L’altro blog (Trends Low Cost) mi stava stretto – e per questo ci scrivevo ormai poco o niente – non sapevo cosa fare per renderlo come volevo, e siccome di informatica ne so meno che di sanscrito, ho preferito aprirne un altro, questo.
Il contenuto è e sarà lo stesso. Non so cosa mi dirà in futuro il cervello ma per ora mi trovate qui, scema più che mai.

L’IDEA

 
L’idea è ripartire.
Ricominciare da capo, una pagina bianca, un mondo di possibilità. Puntare il calendario su Gennaio, accantonare i problemi del passato e ricominciare.
L’idea è ripartire.
Ripartire apportando qualche piccolo/grande cambiamento alla propria vita. Provando a cambiare qualcosa e vedere se va meglio. O cercando qualcosa che dia un senso alla propria esistenza, che sia arricchimento, palpabile. Piacere e non solo dovere.
E se è vero, come è vero, che in qualsiasi avventura ci si imbarchi, si resta sempre se stessi, pregi, difetti, capacità decisionali, nulla di tutto ciò cambia solo perché si è deciso di dar nuovo corso alla propria vita, è anche vero che c’è sempre dell’entusiasmo in un nuovo inizio, un accadimento, grande o piccolo, che idealmente ci da speranza e la voglia di andare avanti.
Quindi l’idea è ripartire, e vedere come va. Tenersi stretto il buono e lasciar andare il cattivo. L’idea è sempre ripartire.
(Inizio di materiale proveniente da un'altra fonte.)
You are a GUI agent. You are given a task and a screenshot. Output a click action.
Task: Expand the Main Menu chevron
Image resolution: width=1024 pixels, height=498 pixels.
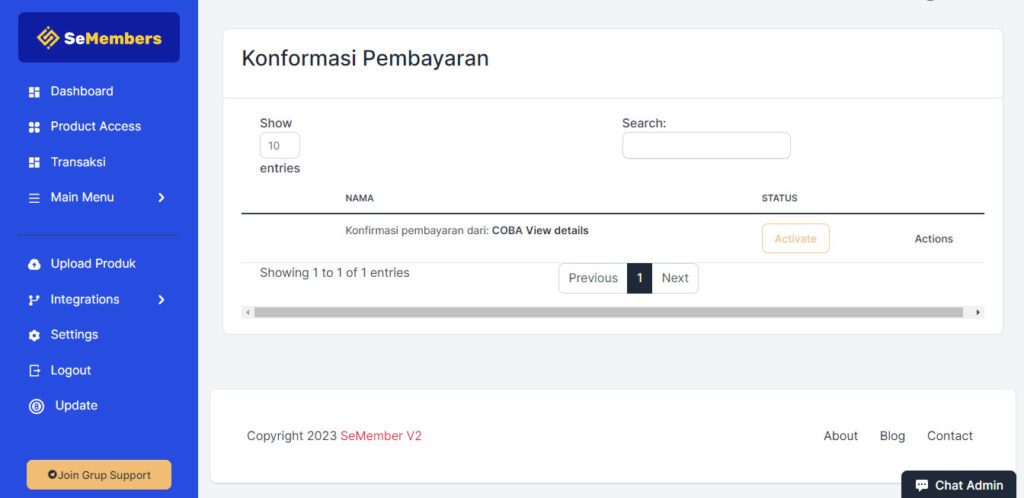click(161, 198)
LA LEGGERA BREZZA DEL MATTINO

 
Apri gli occhi. Guardi intorno. Il sole filtra dalle fessure della tapparella. Passivamente prendi la decisione di alzarti. Trascini su il busto, come corpo morto. Schiarisci la voce. Sgusci fuori dal letto.
E via.
Una nuova giornata è cominciata. Un nuovo inizio. Un mondo di possibilità.
L’aria di prima mattina è fresca, secca. Il cielo, fra il grigio e l’azzurro, non ha ancora scelto come volgerà la giornata. Il caffè bollente ti riappacifica perfino con la sveglia, vittima inerte di quotidiani insulti.
Con cura scegli l’abbigliamento, che di questi tempi è rigorosamente a strati, anzi, “a cipolla”, perché alle 7:30 farà anche freschetto ma alle 10:00 magari no! Ti prepari. Ti guardi allo specchio, una, due, dieci volte se necessario. Indossi la giacca. Prendi la borsa. Il cellulare. Le chiavi. Apri la porta.
Sei fuori.
Fuori di casa, rifugio sicuro. Fuori dal palazzo, ultimo baluardo.
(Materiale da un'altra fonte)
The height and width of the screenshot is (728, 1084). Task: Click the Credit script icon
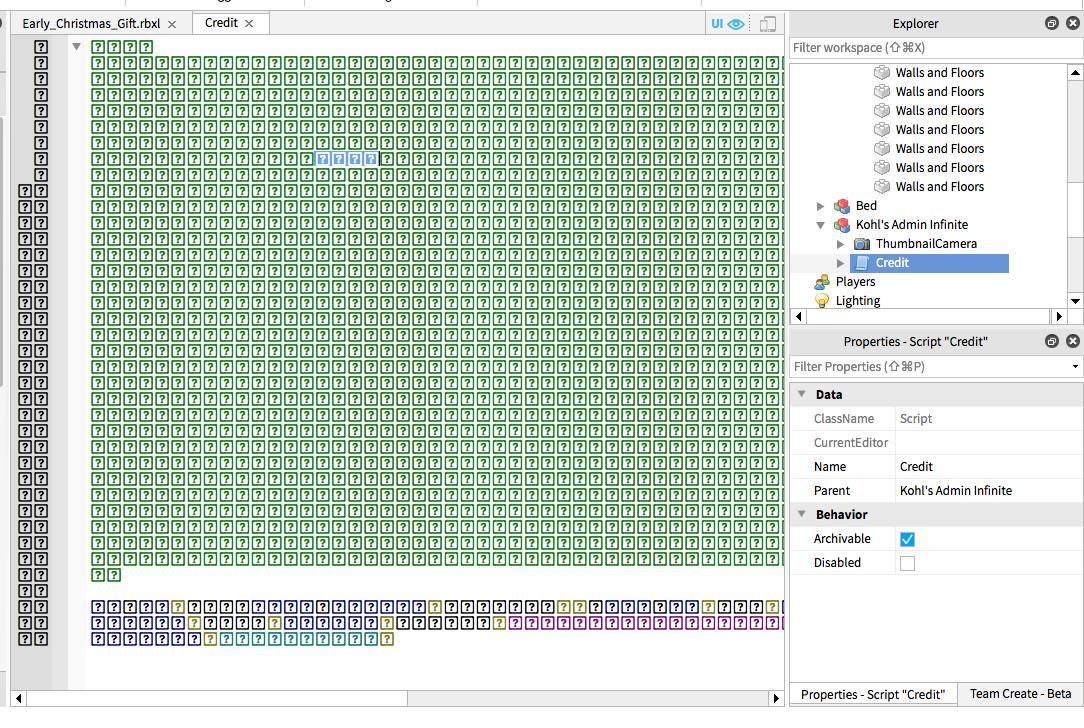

I doveri sono lì ad aspettarti. Gli obblighi, pronti ad assalirti. E tutta quella positività delle prime ore ha già preso il largo, pronta a ripresentarsi, forse, domani. 

 
Ma una nuova giornata ha appena avuto inizio: potrebbero accadere cose meravigliose. Una nuova settimana: potrebbe essere la migliore della tua vita. 
Il povero, eternamente bistrattato Lunedì, devo ammetterlo, a me piace. Da vivere come un riavvio. Pensare che tutto possa cambiare. Che in ogni nuovo giorno possa risiedere una piccola rivoluzione personale; possiamo spingerci dove non avremmo mai pensato e magari cambiare, in meglio, evolverci, fare qualcosa di inaspettato. Essere straordinari. 
 
“Dicono che più investi e più guadagni. Ma devi essere disposto a rischiare. Devi capire che potresti perdere tutto. Ma se corri il rischio, se investi in modo saggio, la ricompensa potrebbe sorprenderti.”